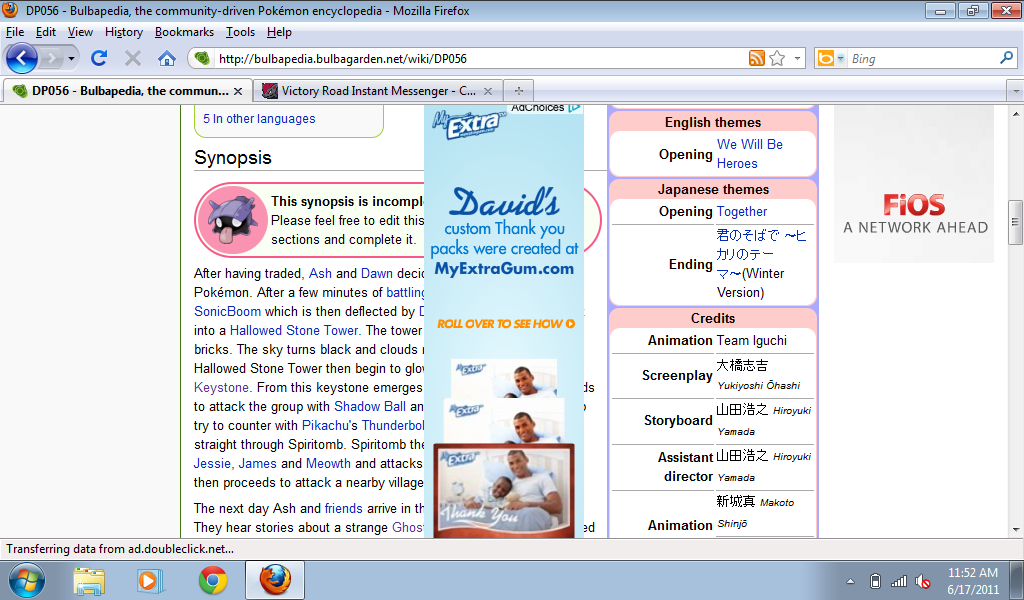Show hidden system tray icons
This screenshot has height=600, width=1024.
coord(850,581)
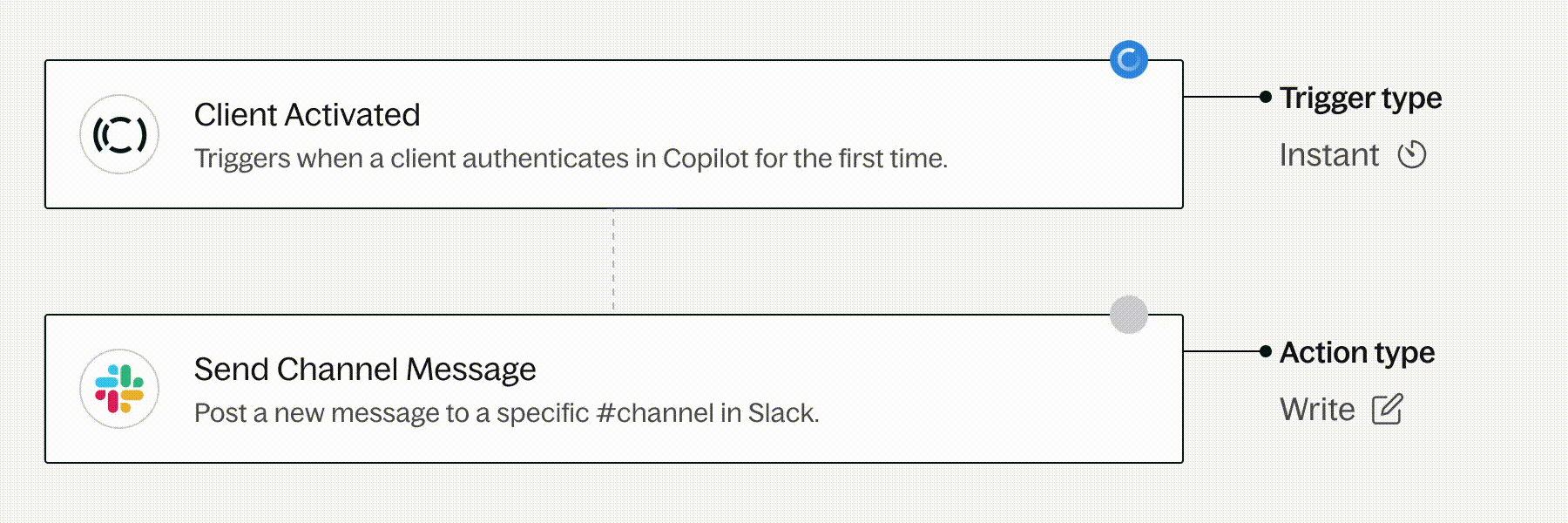Click the "Trigger type" heading

[1361, 98]
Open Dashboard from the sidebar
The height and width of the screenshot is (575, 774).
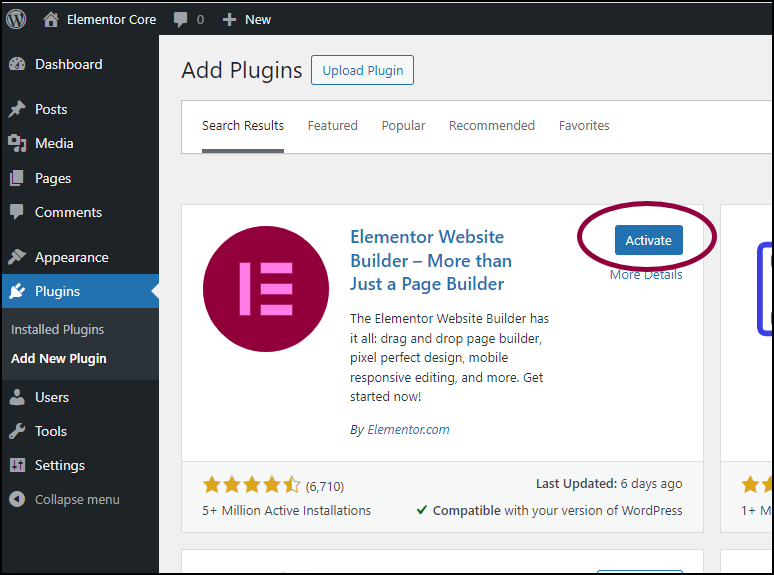click(68, 64)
_ _ _ _
## [TASK REQUIREMENTS]
The lines from the one containing "The height and" through the last line above are to be repeated exactly, and only those. Any pictures must be left out.

## [ANSWER BOX]
The height and width of the screenshot is (575, 774).
click(68, 64)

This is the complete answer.